Le second concerne le faible impact du critère « boursier » auquel la nouvelle procédure accorde formellement la priorité (après le handicap) et qui a été utilisé pour mettre en avant son caractère équitable. Peu de boursiers déposent en effet des demandes de dérogation en raison à la fois du flou qu’entoure ce statut, les critères d’attribution des bourses variant fortement d’un niveau d’enseignement à l’autre et des divers facteurs économiques, culturels et sociaux évoqués supra. A cela il faut néanmoins ajouter le manque d’empressement de la part des services déconcentrés de l’Etat à diffuser cette information dans les établissements — au point qu’une circulaire vient de paraître pour les inciter à agir dans ce sens — et ce à la fois pour éviter un afflux de demandes perturbant la bonne gestion de l’offre et de la demande, mais aussi une nouvelle forme de « fuite de cerveaux ». En effet, tout tend à indiquer — même si ce point doit être davantage documenté — que les boursiers qui contournent les établissements de leur secteur sont plutôt de bons élèves. Or si le fait de chercher à éviter que leurs efforts scolaires ne soient entravés par les caractéristiques de leur environnement scolaire peut apparaître comme une forme de justice sociale individuelle — pour autant, ce qui doit être démontré, qu’ils arrivent à bien s’intégrer dans des établissements plus favorisés —, leur fuite, même quand il ne s’agit que d’un petit nombre d’élèves, aggrave fortement la situation des établissements défavorisés car les classes se trouvent ainsi « décapitées » de leurs éléments les plus dynamiques. Les effets négatifs ainsi induits sont en outre rarement compensés par le maintien des moyens, maintien qui ne sera sans doute pas reconduit indéfiniment en période de restriction budgétaire. Par ailleurs, comme les demandes des boursiers et des enfants souffrant d’un handicap ne constituent qu’une faible partie des dérogations, la plupart sont de fait accordées sur la base d’autres critères (demandes d’options non présentes dans les collèges du quartier, proximité, « autres motifs ») qui sont clairement mis en avant, majoritairement, par des parents appartenant aux classes moyennes et supérieures.

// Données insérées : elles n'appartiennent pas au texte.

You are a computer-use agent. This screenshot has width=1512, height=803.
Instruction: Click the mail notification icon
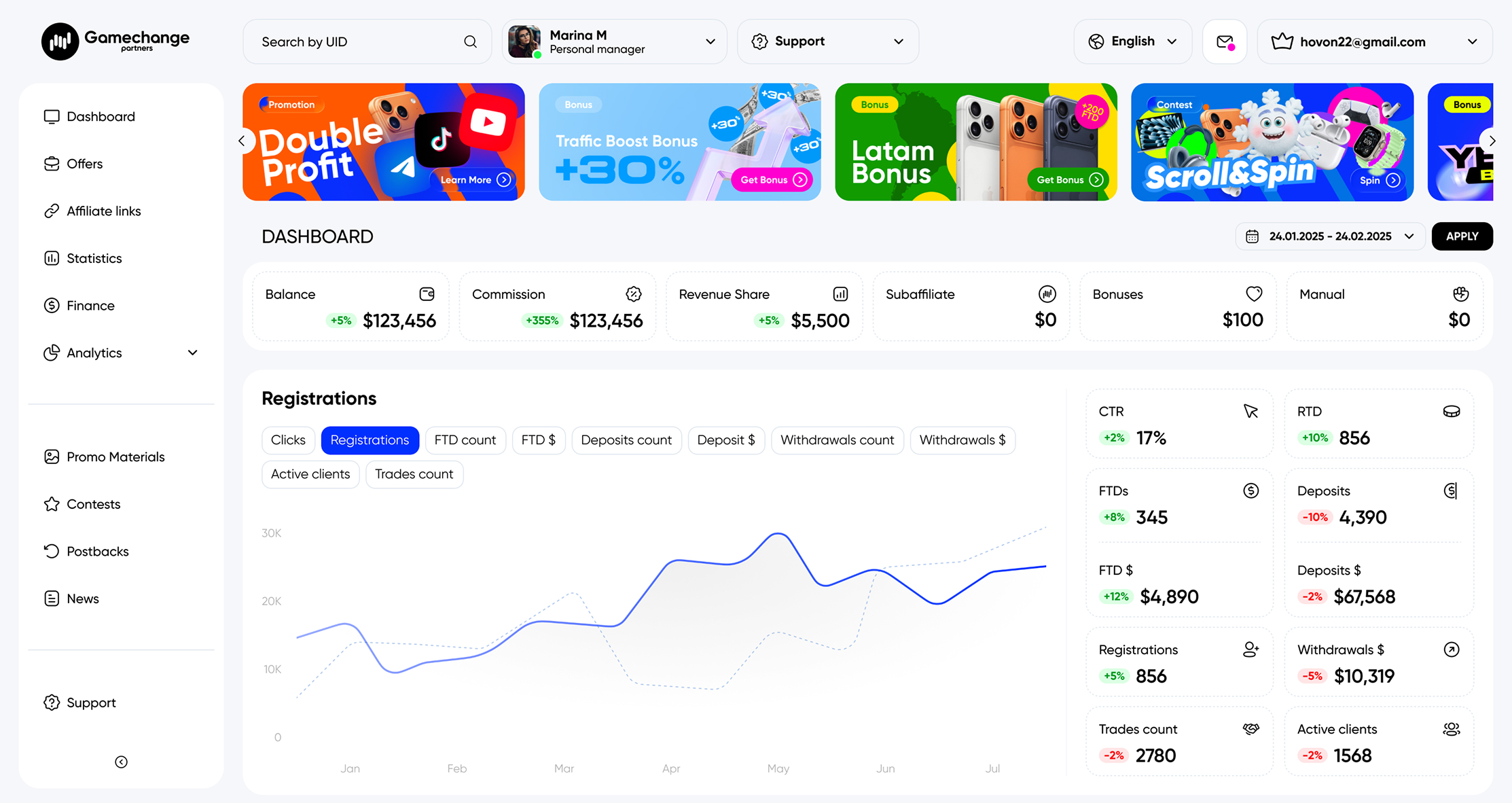click(x=1225, y=41)
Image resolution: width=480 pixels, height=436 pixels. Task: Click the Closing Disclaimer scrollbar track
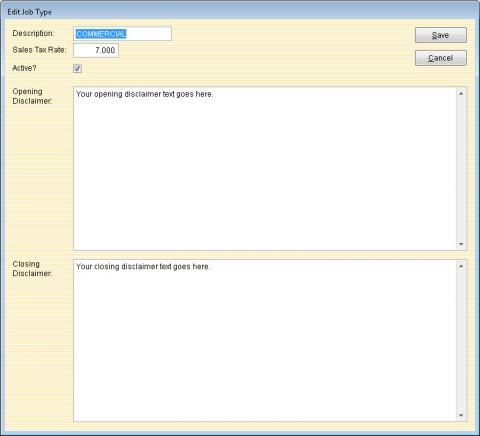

Il s’en suit que la libéralisation de la carte scolaire, dans ces conditions, ne fait qu’aggraver les effets déjà constatés par le passé du modèle de carte scolaire avec possibilités de dérogation et qu’il est nécessaire de développer d’autres moyens de régulation. Parmi les pistes qui pourraient être explorées, une des plus prometteuses serait de permettre aux familles d’exprimer un choix à l’intérieur d’un territoire délimité et de donner aux administrations et aux établissements la mission — dont la réalisation serait évaluée par des instances externes chaque année — de prendre en compte ces demandes en respectant des indicateurs de mixité scolaire entre les établissements.
Agnès van Zanten, directrice de recherche au CNRS.